Your assignment: In the entries below, find the line containing "Task: Collapse the XX集团总部 tree row". Write out that line and all lines after it, exactly, and nothing else.

----------

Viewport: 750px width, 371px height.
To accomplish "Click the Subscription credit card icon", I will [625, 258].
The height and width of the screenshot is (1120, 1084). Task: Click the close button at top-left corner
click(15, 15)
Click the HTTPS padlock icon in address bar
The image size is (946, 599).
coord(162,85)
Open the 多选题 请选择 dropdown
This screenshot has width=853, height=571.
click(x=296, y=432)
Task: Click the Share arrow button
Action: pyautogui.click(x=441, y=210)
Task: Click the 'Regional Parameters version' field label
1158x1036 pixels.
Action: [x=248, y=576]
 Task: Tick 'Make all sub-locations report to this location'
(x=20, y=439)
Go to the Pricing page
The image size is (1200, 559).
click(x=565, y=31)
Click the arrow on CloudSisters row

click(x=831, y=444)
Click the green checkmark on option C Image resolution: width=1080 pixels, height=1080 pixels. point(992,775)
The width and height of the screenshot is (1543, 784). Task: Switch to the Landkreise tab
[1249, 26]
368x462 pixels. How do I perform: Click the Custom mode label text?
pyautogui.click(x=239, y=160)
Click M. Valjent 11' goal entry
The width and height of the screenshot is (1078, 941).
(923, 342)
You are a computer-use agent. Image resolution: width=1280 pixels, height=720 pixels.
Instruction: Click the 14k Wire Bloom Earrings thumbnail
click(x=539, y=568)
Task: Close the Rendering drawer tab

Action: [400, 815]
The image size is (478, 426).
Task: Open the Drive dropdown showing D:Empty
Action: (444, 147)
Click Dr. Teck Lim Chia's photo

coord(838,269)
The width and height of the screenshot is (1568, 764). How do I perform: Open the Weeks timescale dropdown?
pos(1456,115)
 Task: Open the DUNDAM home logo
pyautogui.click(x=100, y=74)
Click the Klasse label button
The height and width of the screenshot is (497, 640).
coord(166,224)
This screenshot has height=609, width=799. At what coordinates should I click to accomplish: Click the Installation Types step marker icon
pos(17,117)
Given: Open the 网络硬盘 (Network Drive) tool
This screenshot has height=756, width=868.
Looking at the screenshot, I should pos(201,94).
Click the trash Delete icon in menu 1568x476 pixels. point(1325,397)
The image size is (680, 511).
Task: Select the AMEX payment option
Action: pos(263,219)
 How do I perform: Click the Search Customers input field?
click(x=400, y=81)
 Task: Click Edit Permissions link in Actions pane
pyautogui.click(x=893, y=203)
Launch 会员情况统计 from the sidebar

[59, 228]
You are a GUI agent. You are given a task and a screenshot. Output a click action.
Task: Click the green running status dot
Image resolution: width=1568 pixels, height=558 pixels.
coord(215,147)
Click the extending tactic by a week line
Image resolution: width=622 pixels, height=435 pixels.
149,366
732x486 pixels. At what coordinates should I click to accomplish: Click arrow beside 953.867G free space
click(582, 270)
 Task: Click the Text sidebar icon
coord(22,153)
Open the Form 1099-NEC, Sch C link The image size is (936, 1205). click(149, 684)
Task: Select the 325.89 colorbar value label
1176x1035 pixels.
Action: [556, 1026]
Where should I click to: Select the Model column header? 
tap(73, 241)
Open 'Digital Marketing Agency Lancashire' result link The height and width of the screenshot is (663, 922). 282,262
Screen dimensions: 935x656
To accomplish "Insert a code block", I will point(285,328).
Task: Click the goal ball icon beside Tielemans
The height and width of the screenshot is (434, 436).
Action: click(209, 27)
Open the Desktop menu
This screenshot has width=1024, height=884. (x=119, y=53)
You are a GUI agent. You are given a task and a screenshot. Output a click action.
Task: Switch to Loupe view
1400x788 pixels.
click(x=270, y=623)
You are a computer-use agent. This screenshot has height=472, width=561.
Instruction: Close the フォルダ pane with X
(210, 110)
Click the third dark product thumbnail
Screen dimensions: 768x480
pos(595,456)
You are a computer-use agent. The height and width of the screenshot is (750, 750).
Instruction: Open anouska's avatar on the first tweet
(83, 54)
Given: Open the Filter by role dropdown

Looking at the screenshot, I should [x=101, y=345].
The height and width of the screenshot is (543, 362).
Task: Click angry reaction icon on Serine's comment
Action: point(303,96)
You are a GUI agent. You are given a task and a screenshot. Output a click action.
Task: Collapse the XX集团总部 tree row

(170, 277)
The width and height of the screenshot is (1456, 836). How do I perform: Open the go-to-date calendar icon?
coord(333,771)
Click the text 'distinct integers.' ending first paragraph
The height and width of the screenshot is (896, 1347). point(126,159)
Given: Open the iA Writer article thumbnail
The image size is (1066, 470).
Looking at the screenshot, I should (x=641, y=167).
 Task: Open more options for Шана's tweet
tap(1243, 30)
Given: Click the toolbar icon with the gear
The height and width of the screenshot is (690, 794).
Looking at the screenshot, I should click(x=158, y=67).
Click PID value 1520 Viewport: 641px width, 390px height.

----------

Solution for this task:
Task: Collapse the XX集团总部 tree row

(170, 277)
The width and height of the screenshot is (1456, 836). How do I perform: Open the go-to-date calendar icon?
coord(333,771)
Click the text 'distinct integers.' ending first paragraph
The height and width of the screenshot is (896, 1347). point(126,159)
Given: Open the iA Writer article thumbnail
The image size is (1066, 470).
Looking at the screenshot, I should (x=641, y=167).
 Task: Open more options for Шана's tweet
tap(1243, 30)
Given: Click the toolbar icon with the gear
The height and width of the screenshot is (690, 794).
Looking at the screenshot, I should click(x=158, y=67).
Click PID value 1520 Viewport: 641px width, 390px height.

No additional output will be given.